NOW. i get that mother nature is a huge freak out thing for many guys. (it’s not exactly the happiest event for us either guys.) YES. I’M TALKING ABOUT MY MENSTRUAL CYCLE. uncomfortable yet? set down the offerings of caffeine and midol and back away slowly.

one friend even asked me what the hell i was thinking telling the new guy about it outright. here’s what i was thinking: I KNOW WHAT IT’S LIKE TO SHOW UP AND FIND OUT ALL THE RIDES ARE CLOSED. i’ve had guys get PISSED that they found out after the fact that the main attraction wasn’t available. i would rather be up front and say hey, the rides are closed, but you can still come hang out, see the sights, and who knows, maybe the management will open up a ride that’s generally not open to the public. you never know when an unexpected bonus like that might become available. that’s much better than showing up all excited to have your hopes and dreams dashed once you’ve already paid the fee to get in and spend the time disappointed and not able to even check about other options.

note to guys: just because aunt flo is in town does not mean that sexy time completely goes on hiatus. there are PLENTY of other things to do where you can avoid that whole section of the park (or not, depending on your opinion of things). second note to guys: YES, pms means that hormones are all over the charts. guess what?
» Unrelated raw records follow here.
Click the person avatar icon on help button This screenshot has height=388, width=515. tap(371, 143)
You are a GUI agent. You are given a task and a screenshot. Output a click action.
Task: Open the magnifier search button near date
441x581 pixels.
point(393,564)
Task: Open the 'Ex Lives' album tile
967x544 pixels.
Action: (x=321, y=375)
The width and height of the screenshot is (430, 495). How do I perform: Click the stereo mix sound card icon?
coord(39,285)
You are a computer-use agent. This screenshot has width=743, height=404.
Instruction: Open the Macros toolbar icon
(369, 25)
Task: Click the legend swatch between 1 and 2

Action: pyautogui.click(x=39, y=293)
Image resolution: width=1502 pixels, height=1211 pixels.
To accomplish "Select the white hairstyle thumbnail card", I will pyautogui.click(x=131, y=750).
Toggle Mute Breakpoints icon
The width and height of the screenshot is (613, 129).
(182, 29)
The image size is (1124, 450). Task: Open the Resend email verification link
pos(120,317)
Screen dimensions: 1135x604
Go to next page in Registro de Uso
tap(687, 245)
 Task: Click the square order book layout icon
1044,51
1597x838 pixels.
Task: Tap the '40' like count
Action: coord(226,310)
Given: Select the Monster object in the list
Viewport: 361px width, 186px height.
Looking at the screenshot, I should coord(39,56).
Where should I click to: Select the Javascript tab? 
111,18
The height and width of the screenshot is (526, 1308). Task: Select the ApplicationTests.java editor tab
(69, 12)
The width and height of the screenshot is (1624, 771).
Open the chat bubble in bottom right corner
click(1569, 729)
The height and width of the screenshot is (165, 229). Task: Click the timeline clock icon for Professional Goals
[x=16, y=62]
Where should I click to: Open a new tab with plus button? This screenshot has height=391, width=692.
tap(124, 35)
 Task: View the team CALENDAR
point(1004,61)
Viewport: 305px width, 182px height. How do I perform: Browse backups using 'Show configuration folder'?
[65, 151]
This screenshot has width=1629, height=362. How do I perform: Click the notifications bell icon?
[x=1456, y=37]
HORNY IS CONTROLLED BY HORMONES. and when hormones are boosted off the charts by pms...well...if you can’t figure out how that all works then maybe you should be allowed into the park anyway.

i’m not a bashful person (most of the time anyway). i have no problem being up front and honest about things. i am NOT the type to try to trick people or test them, ESPECIALLY when it comes to things like this. i’ve learned the hard way by accident and would rather not repeat the experience. i guess if a guy can’t handle me being up front and honest for one, and two: decides he would rather blow me off (read: no response at all) than roll the dice whether it really means a night of just hanging out or it ends up being a bonus night where the management is feeling generous, then you know what? i really could care less if he ever gets to visit the park again.

i’m going to go consume copious amounts of caffeine and midol now. call me when men learn how to grow a pair.